Amtsgericht: „Ab jetzt musst du Angst haben“

Lüdenscheid - Selbstständig will er sich demnächst machen. Er sagt: „Handyreparaturen und so.“ Ein Jahr Arbeitslosigkeit ist ihm genug. Das klingt solide. Aber erstmal muss sich der 29-Jährige wegen versuchter räuberischer Erpressung vor dem Schöffengericht verantworten. Eine Beziehungskrise war ihm wohl zu viel geworden. „Da sind mir die Sicherungen durchgebrannt.“

Die Ex-Freundin (25) schildert im Zeugenstand die Qualität der Liebesbeziehung. „Es war so’n On-Off-Ding, mal so, mal so.“ Ihr Freund habe von ihr „Sachen erfahren, die auch von mir nicht korrekt waren“. Es ging um ihren Hang zu Nebenbuhlern. Der Angeklagte sagt, es seien „andere Männer im Spiel“ gewesen. An einem Abend sei er dann zur Tankstelle gefahren, „Hochprozentiges kaufen“. Er sei gar nicht er selbst gewesen in der Nacht darauf, „und dann habe ich diese Sachen geschrieben“.
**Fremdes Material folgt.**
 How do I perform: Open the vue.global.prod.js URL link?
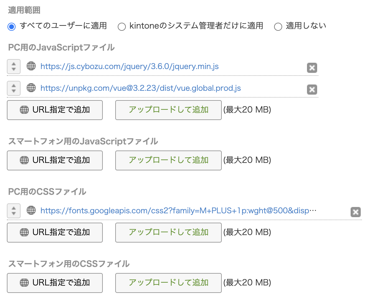click(140, 88)
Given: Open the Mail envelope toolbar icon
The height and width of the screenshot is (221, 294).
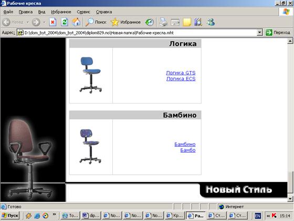Looking at the screenshot, I should (x=175, y=22).

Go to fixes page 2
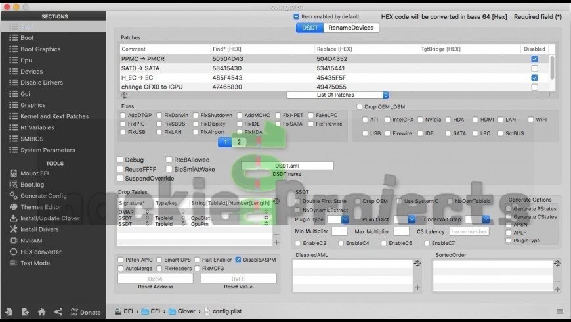239,142
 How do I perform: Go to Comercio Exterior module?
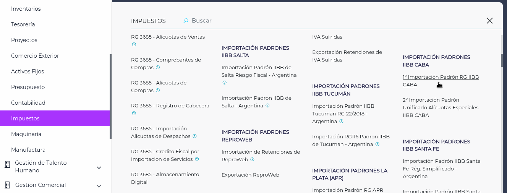coord(35,56)
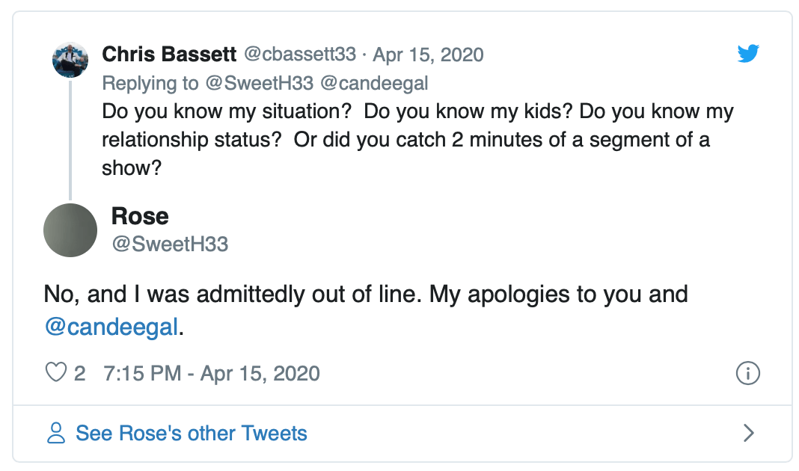This screenshot has width=799, height=471.
Task: Open the Chris Bassett display name link
Action: pyautogui.click(x=169, y=55)
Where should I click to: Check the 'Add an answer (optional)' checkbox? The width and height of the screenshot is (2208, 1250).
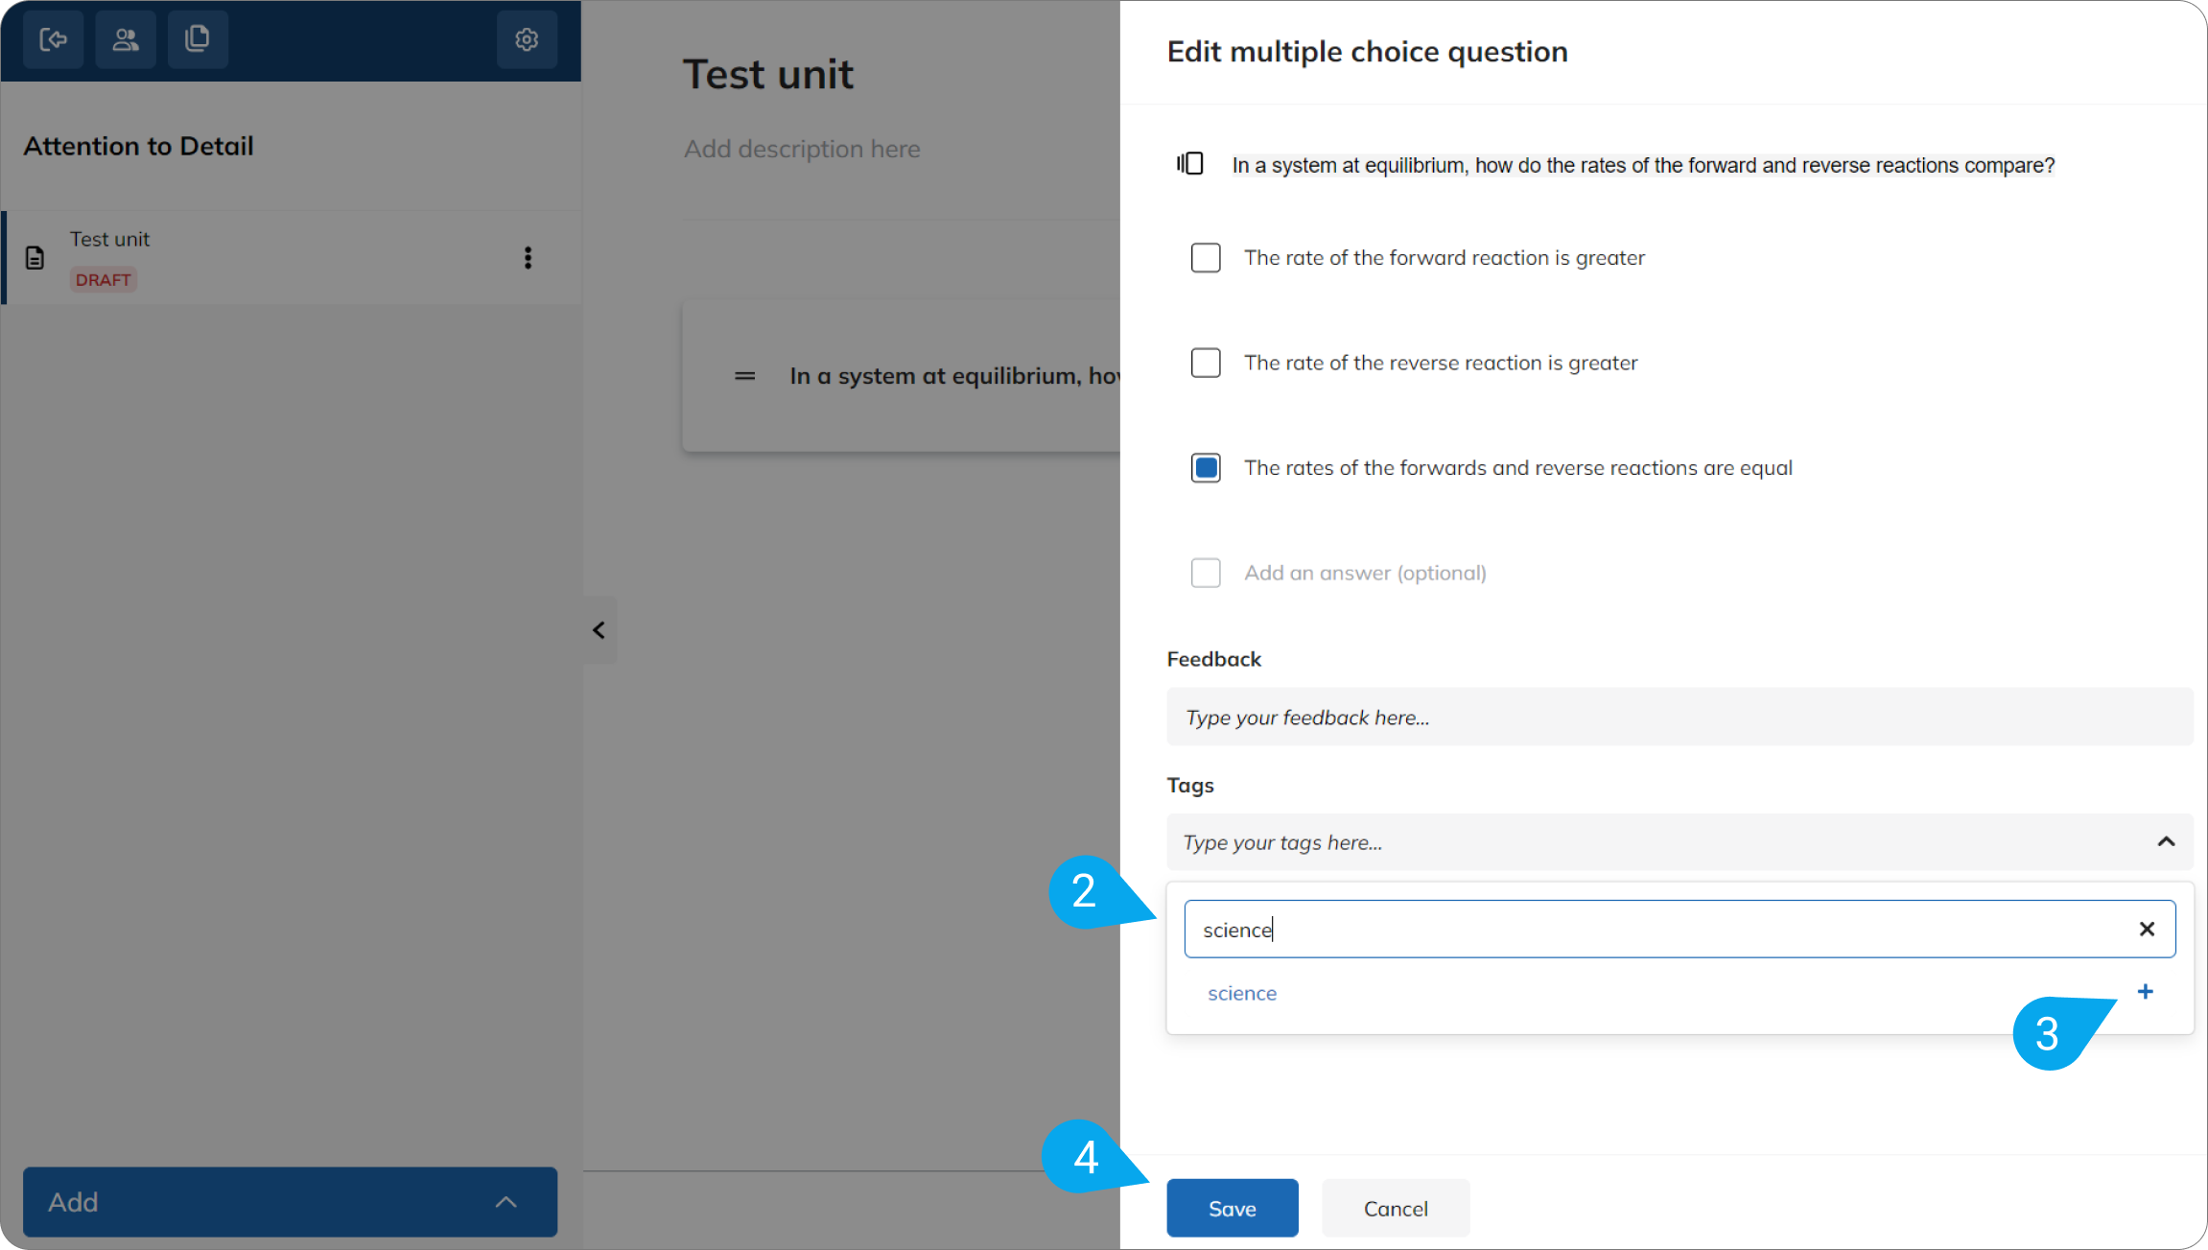pyautogui.click(x=1206, y=573)
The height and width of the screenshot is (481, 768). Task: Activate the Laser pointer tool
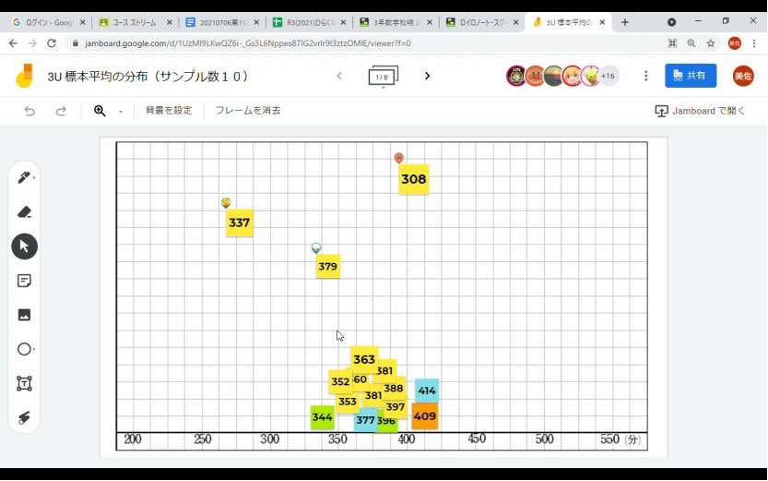(x=24, y=417)
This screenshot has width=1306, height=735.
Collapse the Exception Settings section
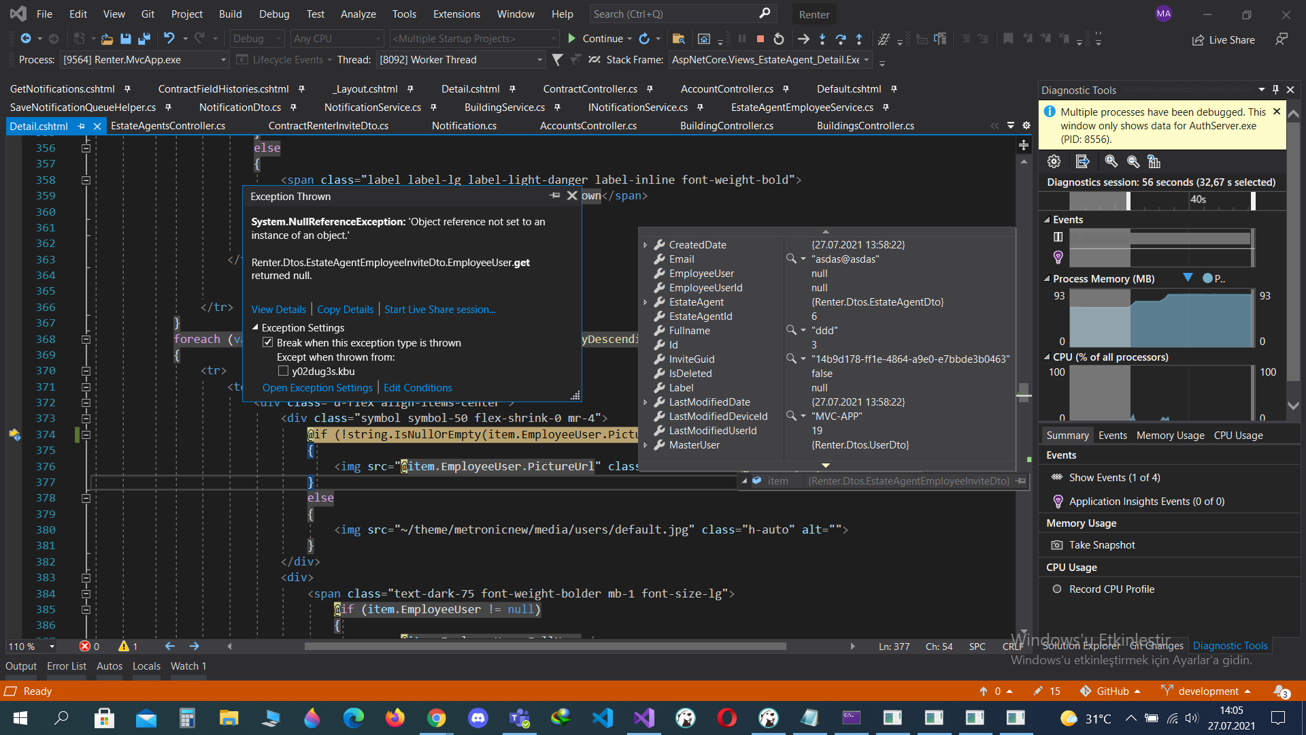pyautogui.click(x=255, y=328)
Nur Beleidigungen, das reicht ihm offenbar nicht. In mehreren SMS-Botschaften fordert er Geld, erst 1500, dann 2000 Euro, anderenfalls bringe er sie um oder schicke sie auf den Strich, tippt er in sein Handy. „Antworte, sonst komme ich und klatsche dich weg. Ab jetzt musst du Angst haben.“ Warum er Geldforderungen mit den Drohungen verbindet, „kann ich nicht beantworten“, sagt der Angeklagte zu Richter Thomas Kabus. „Ich war betrunken.“

Die junge Frau sagt, sie habe keine Angst mehr. Man habe sich schon wieder mal getroffen, „und ich habe ja auch überreagiert“. Strafverteidiger André Schiffner sagt, sein Mandant sei nicht auf das Geld aus gewesen, und „es gab auch keine Gewalttaten“. Die Richter werten das Verbrechen als Beziehungstat. Kabus: „Auch die Zeugin hat Fehler gemacht.“

1200 Euro Geldstrafe, so lautet das Urteil. Der 29-Jährige ist einverstanden.